>> BEGIN Text block

The GPU interconnects can bridge up to four GPUs.
So for example, as shown in this figure,
so basically we have a single bridge for all four GPUs.
And this allows all to all communication between the GPUs,
similarly to the NVSwitch that we saw in the previous slide.
And basically, the bidirectional bandwidth
is 340 gigabytes per second per individual GPU.
Now, I'll basically connect this to the compute capability of the GPUs and see what real-life systems we have.
Some of them are available in our group.
Some of them are available as a part of the data center, but we'll see how this interconnect capabilities
and GPU capabilities are intertwined
and what systems are coming out as a result.
So I would say a fairly simple setup,
or basically the simplest setup that, and this is basically the simplest setup
that you can have with multiple GPUs,
is connecting them to a single CPU.
And there you can have a single socket CPU system
with direct main memory access.
There's no Luma effects from accessing multiple memory
sockets and multiple CPUs.
And for that, it's basically the only necessary interconnect
there is to have PCIe to the main memory and then basically have one PCIe
interconnect for connecting them to the GPUs.
A real life system of this would be our server,
the small server that we use for development in our group.
There we have one AMD CPU with 64 cores.
We have PCIe 4.0 interconnects between the CPU and both GPUs.
Basically, we have 32 gigabytes per second of bandwidth.

>> END Text block

Job -> In the lecture passage on GPU interconnects, what is the bidirectional bandwidth per individual GPU when four GPUs share a single bridge?

>> BEGIN Collected material

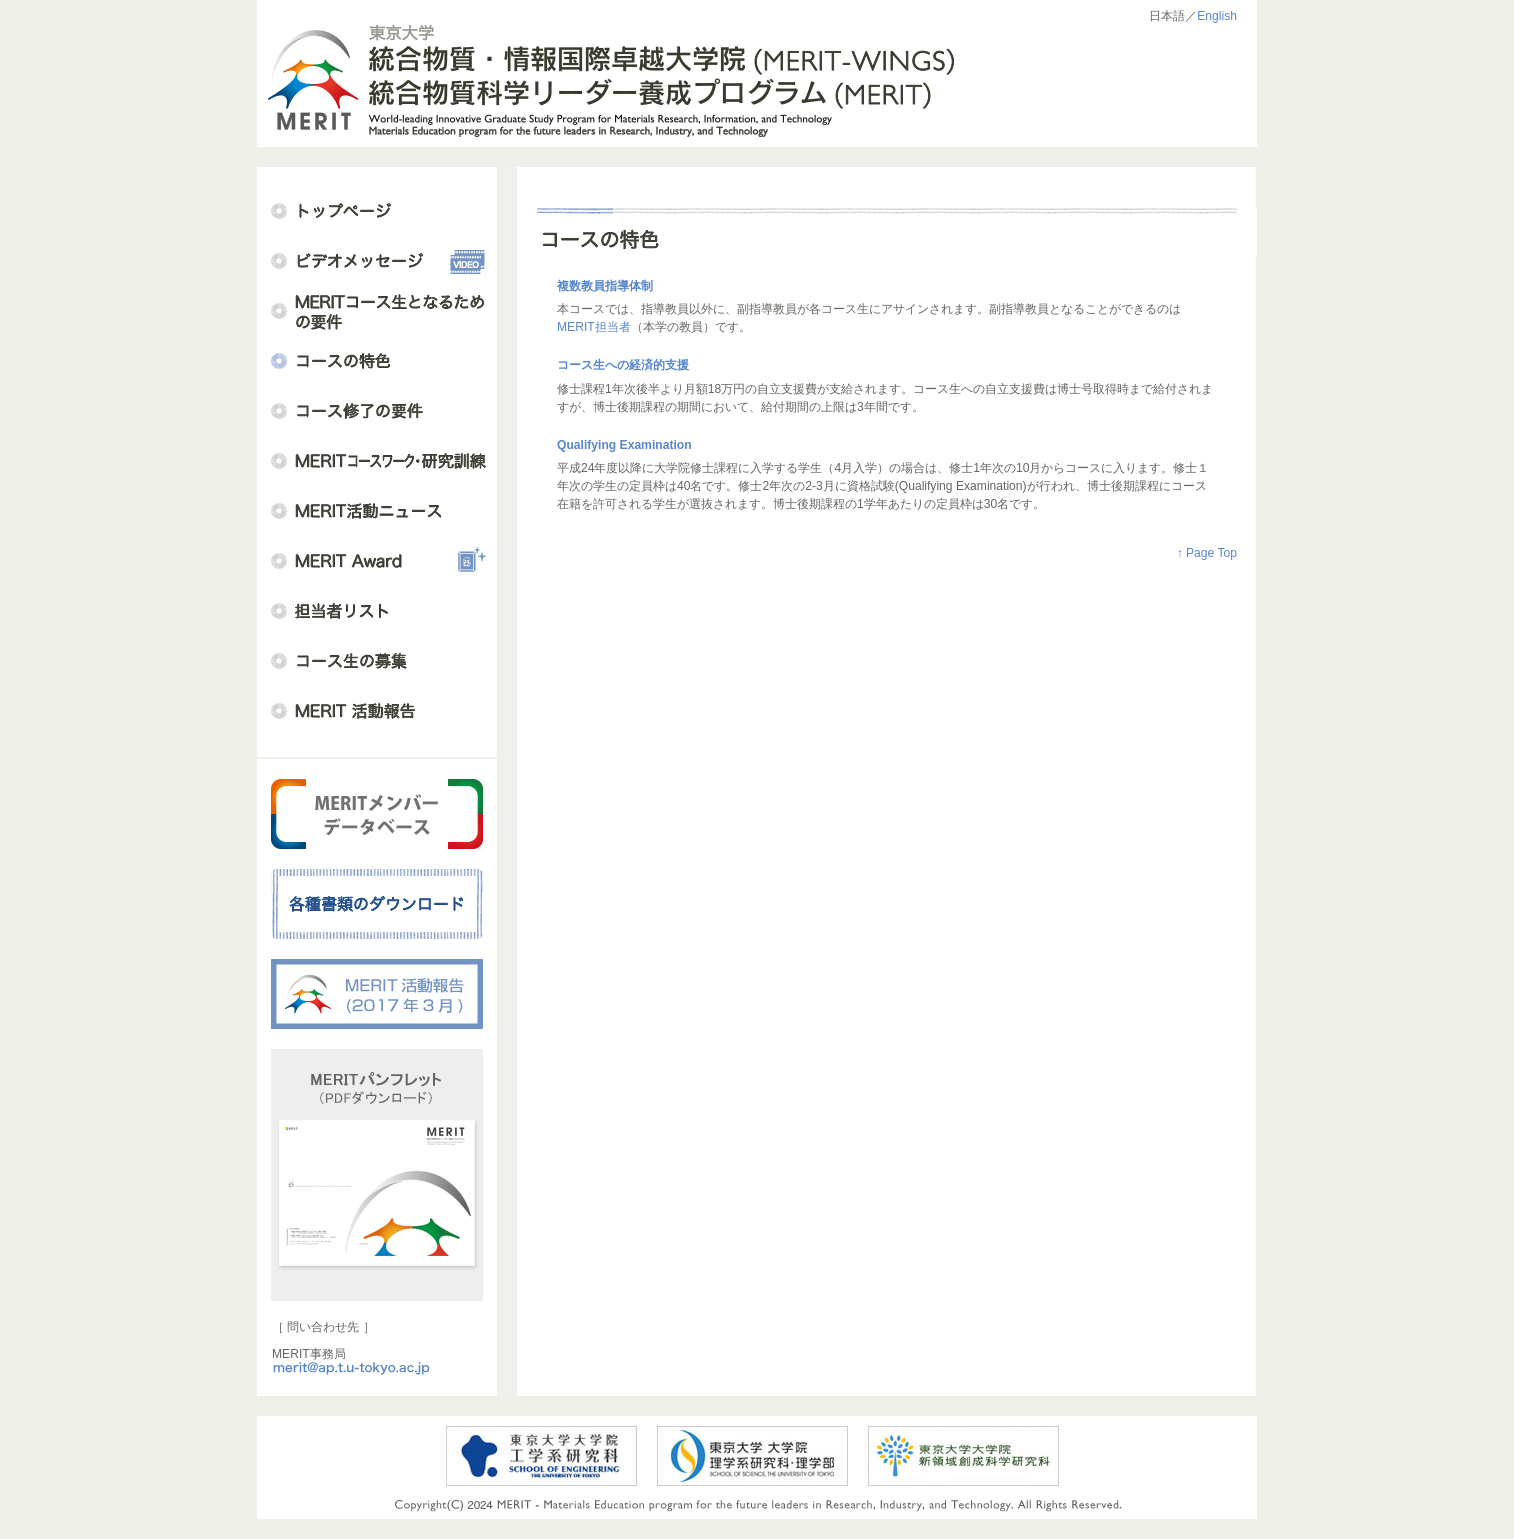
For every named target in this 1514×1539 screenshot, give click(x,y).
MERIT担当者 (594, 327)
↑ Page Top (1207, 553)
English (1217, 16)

>> END Collected material

Written response -> 340 gigabytes per second per GPU.